Against this background, the question is whether it can be said that the intention of the parties at the time the policy incepted was that the war exclusion would apply in cases where there was no physical war taking place in the country where the insured property is located.
In Allianz Insurance v University of Exeter the Court of Appeal stressed that it was not being asked in that case to consider issues such as whether the “war” referred to in the policy could mean a war that had ended at the time the policy was incepted; or whether the damage caused by the bomb did not result from a war-like desire to damage, but from a controlled detonation which had been an attempt to eliminate or minimise damage. This was because the parties in that case were in agreement on the proper interpretation of the war exclusion clause, so the court only had to determine the proximate cause of the loss. Consequently, it is open to an insured to argue that the reference to ‘war’ in the exclusion must be interpreted to mean a ‘war’ taking place in the country or vicinity where the insured property is located, as opposed to a war occurring in a separate country. In other words, there must be a physical connection between the war and the insured property for the damage to be deemed to be proximately caused by war, as opposed to a looser and tangential connection.
If insurers wish to have the comfort of relying on a war exclusion in the hypothetical scenario described above, a court is likely going to require the wording of the war exclusion to be wider and broader than a proximate cause test. Such a wording needs to be clear in its intent that it is designed to apply to circumstances where the cause of the damage is not only proximately caused by war, but also where the cause is directly or indirectly connected with a war, irrespective of whether the war takes place physically within the territory where the insured property is located.
Consequently, rather than an exclusionary wording simply excluding cover for loss/damage “caused by” or “arising from” war, a more appropriate sample wording looking to exclude cover for loss/damage could read, “directly or indirectly caused by or connected to or as a consequence of war (whether or not such war occurs physically within the territory where the Insured Property is located)”.

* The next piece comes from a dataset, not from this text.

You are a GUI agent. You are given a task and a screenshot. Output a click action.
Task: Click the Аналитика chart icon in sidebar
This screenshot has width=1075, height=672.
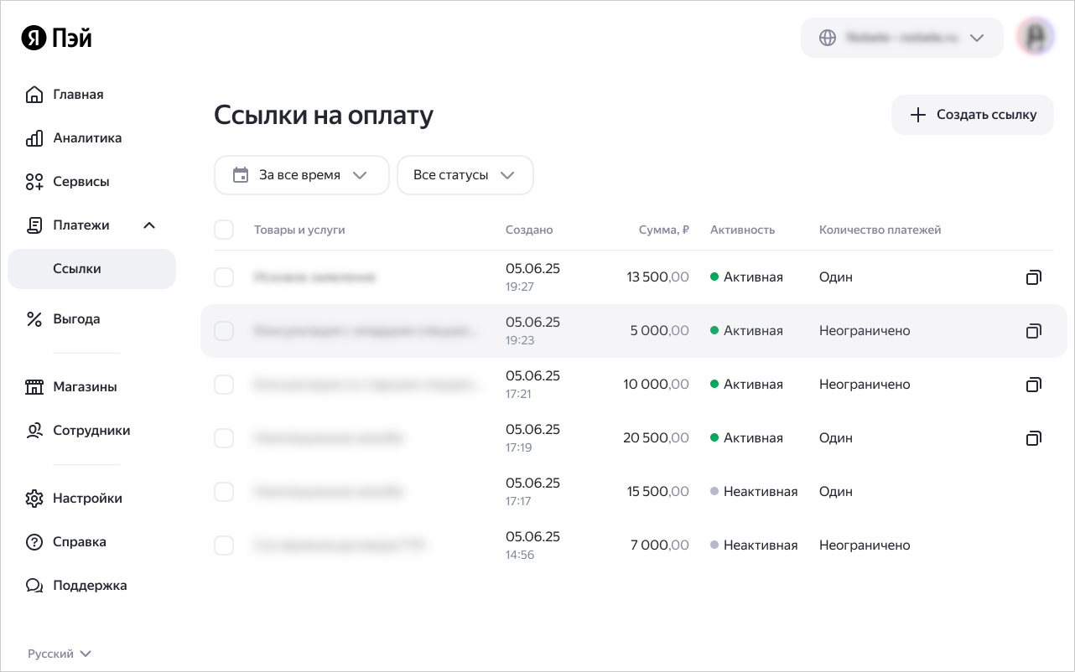coord(34,138)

Obviously, the consideration of any claim will turn on the wording of the relevant policy and the specific facts of each case, so it is not possible to assert that a particular wording would guarantee that an exclusion would apply in every case. Nonetheless, a broader exclusion along the above lines should at least afford the insurer better grounds for arguing that the war exclusion applies where the motivation for the loss/damage is linked or connected to a war event.
The reality is that the evolving nature of modern warfare will continue to create new and unexpected risks which standard property war exclusion wordings may not be suited to fully capture. It would therefore be wise for property insurers to ensure that their war exclusion wordings are regularly reviewed as new war threats emerge, to ensure their war exclusion wordings are fit for purpose.